EXERCISE DESCRIPTION: In the entries below, copy only the lines from the one that contains "You are a computer-use" through the last line, exactly, and omit any pictures.

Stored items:
━━━━━━━━━━━━━━━━━━━━━━━━━━━━━━

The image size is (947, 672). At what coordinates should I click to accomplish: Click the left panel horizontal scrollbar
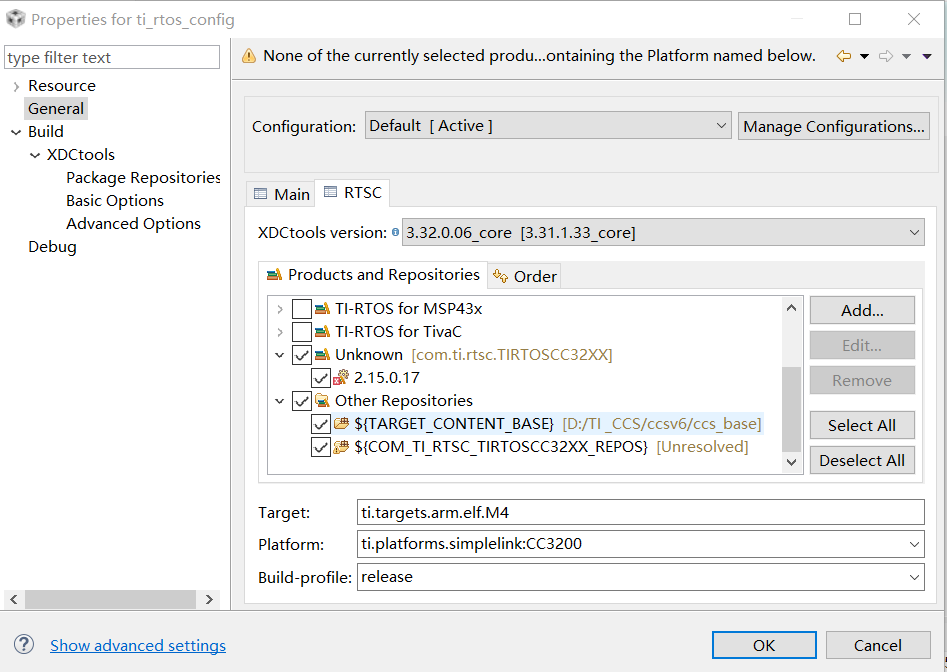tap(110, 600)
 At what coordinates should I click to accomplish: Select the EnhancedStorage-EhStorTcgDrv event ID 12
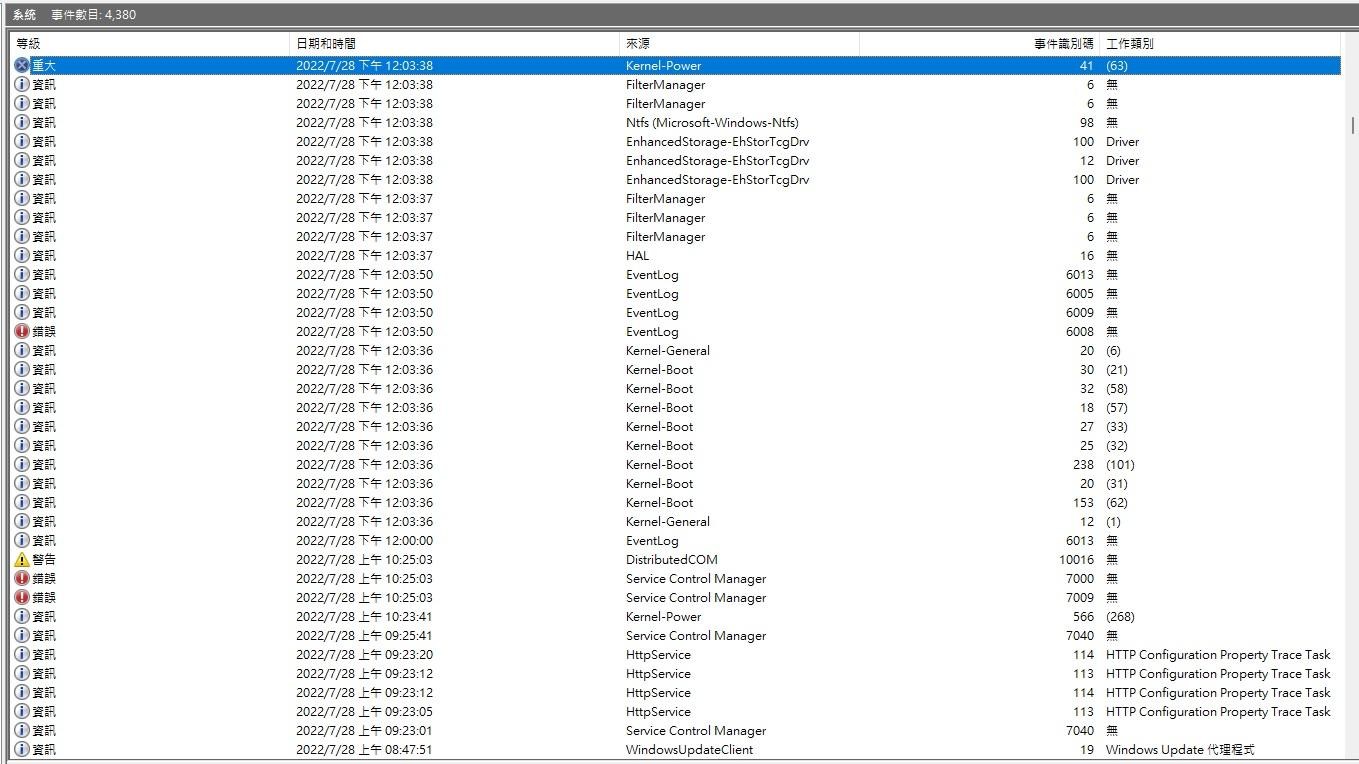point(717,161)
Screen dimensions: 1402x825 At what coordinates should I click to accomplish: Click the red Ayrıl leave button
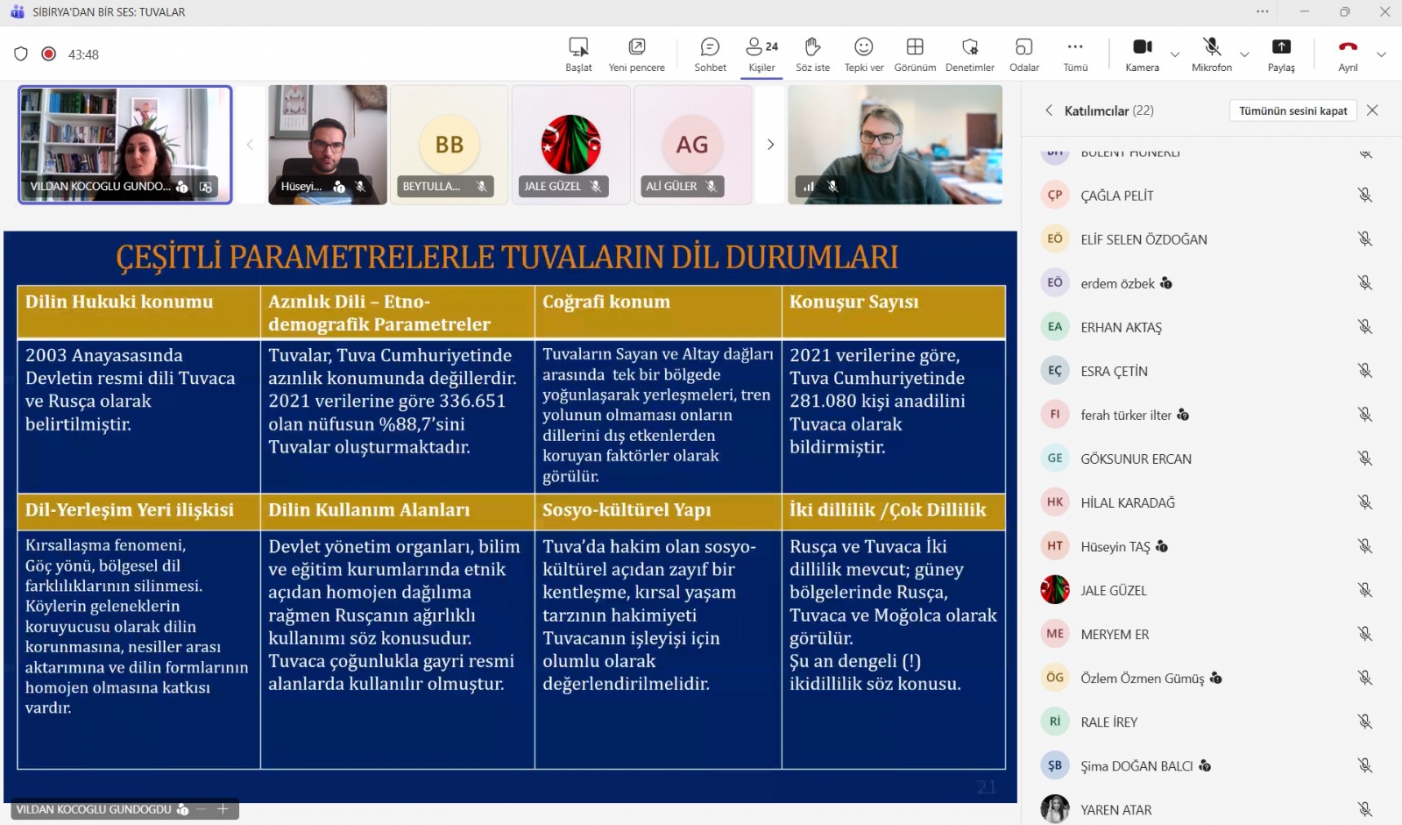1348,47
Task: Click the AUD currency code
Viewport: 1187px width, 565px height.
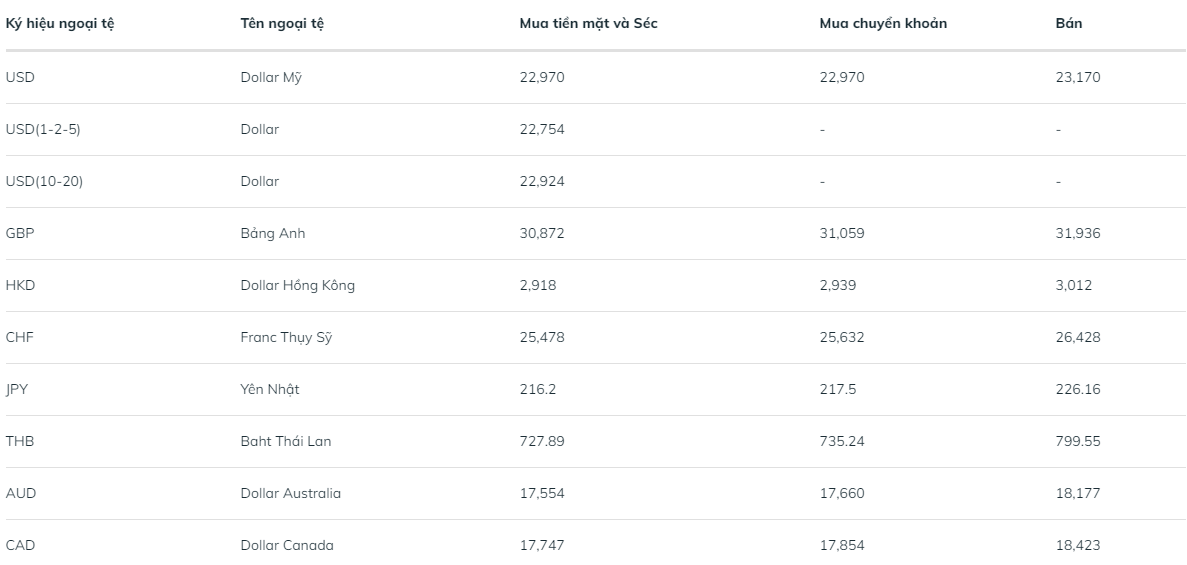Action: [x=21, y=493]
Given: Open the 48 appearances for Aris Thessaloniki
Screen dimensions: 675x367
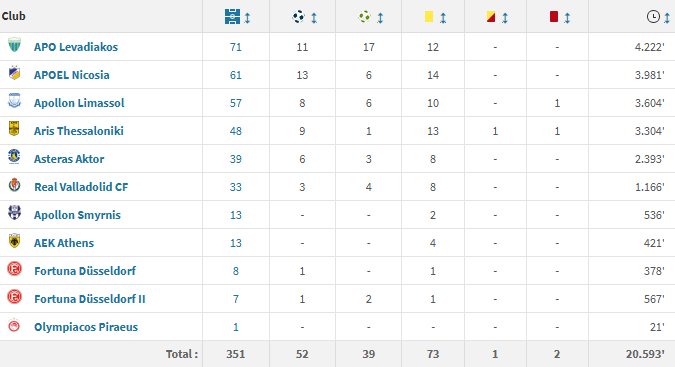Looking at the screenshot, I should [x=236, y=131].
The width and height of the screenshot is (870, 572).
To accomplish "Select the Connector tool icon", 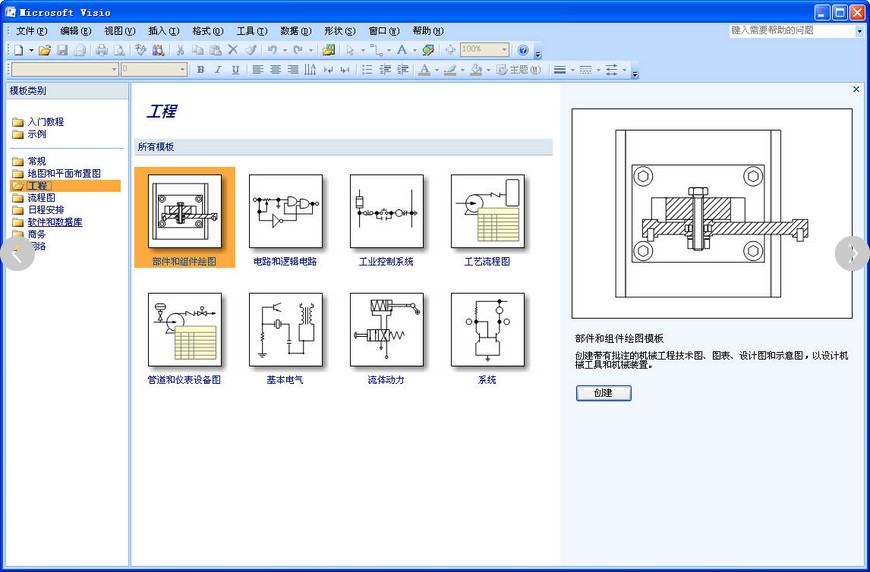I will pyautogui.click(x=375, y=50).
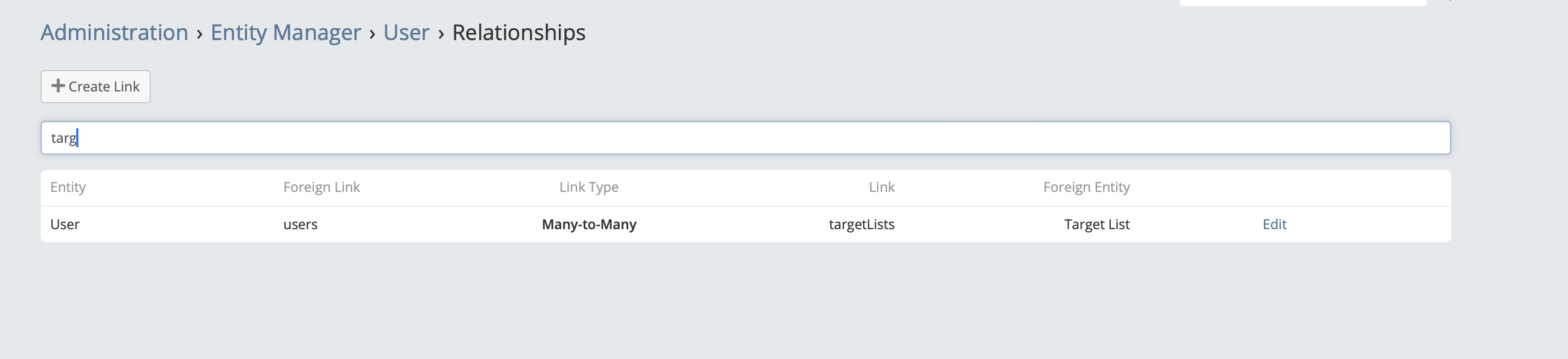The image size is (1568, 359).
Task: Click the Entity column header
Action: [68, 187]
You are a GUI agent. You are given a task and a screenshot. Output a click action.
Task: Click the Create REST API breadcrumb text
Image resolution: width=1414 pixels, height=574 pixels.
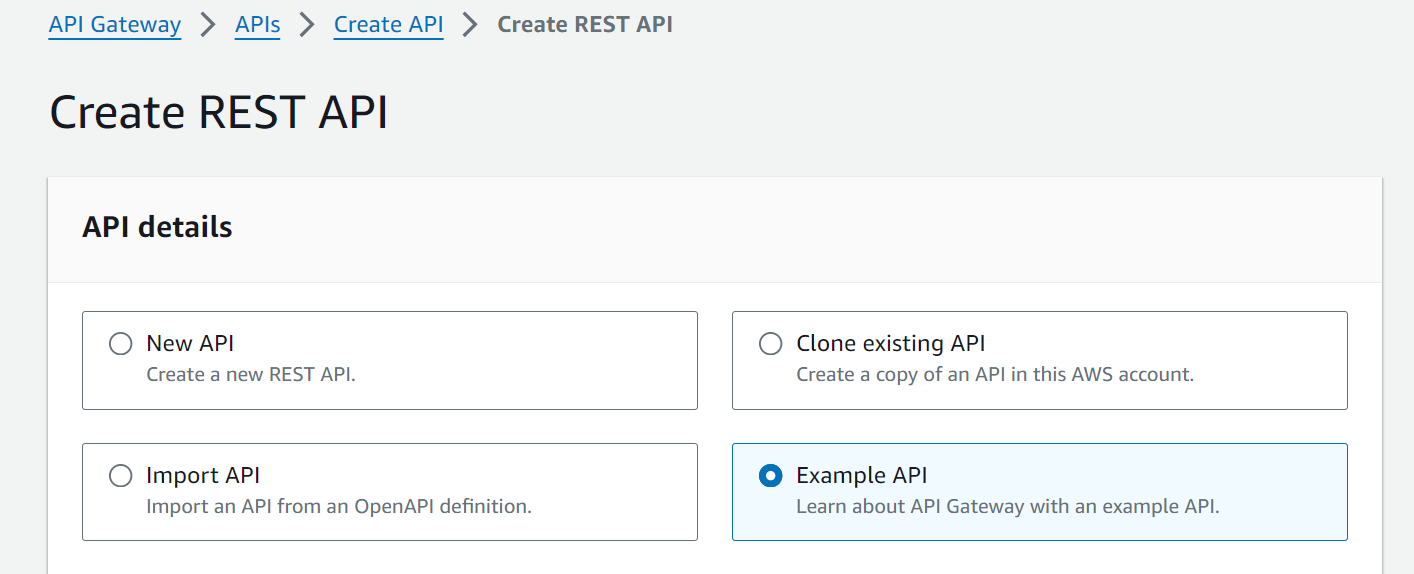tap(585, 24)
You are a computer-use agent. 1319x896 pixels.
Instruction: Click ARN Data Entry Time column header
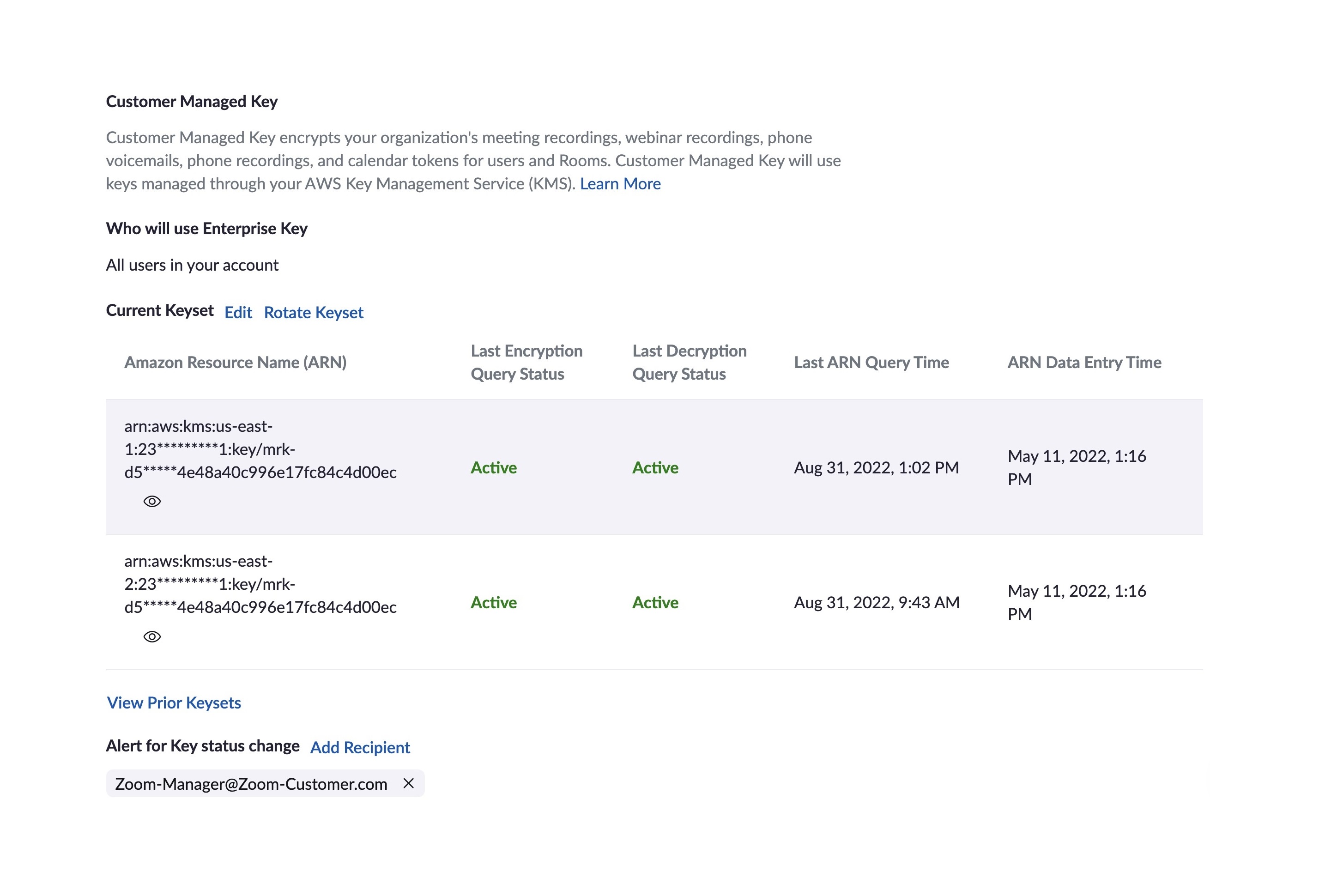(x=1085, y=362)
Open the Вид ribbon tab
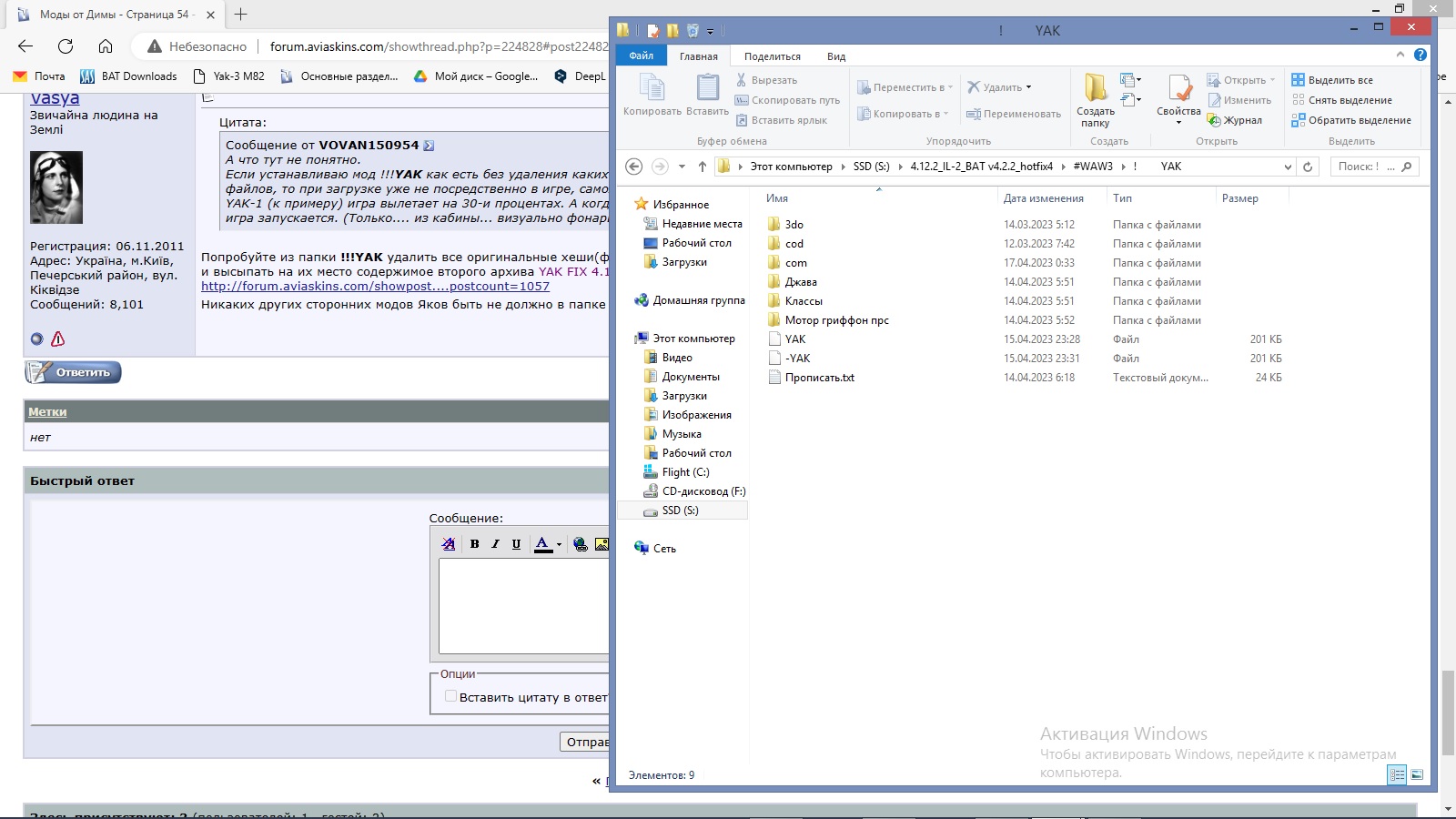The image size is (1456, 819). (835, 56)
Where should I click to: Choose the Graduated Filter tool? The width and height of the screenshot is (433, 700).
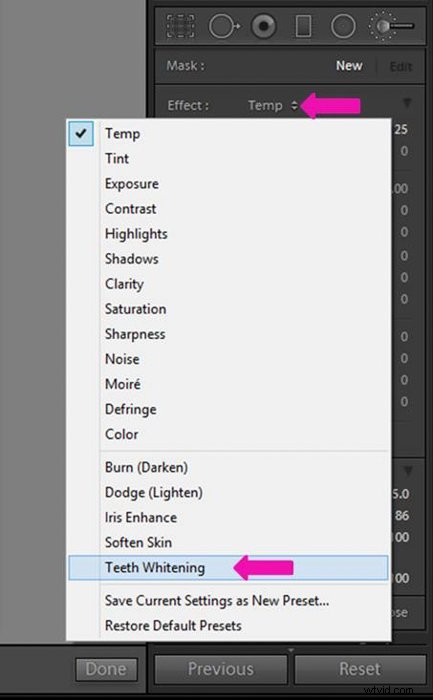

━━━━━━━━━━━━━━━━━━━━━━━━━━━━━━

RESPONSE:
You are a computer-use agent. 1319x896 pixels.
Instruction: Click ARN Data Entry Time column header
(x=1085, y=362)
Open the Вид ribbon tab
The image size is (1456, 819). (835, 56)
Where should I click to: Choose the Graduated Filter tool? The width and height of the screenshot is (433, 700).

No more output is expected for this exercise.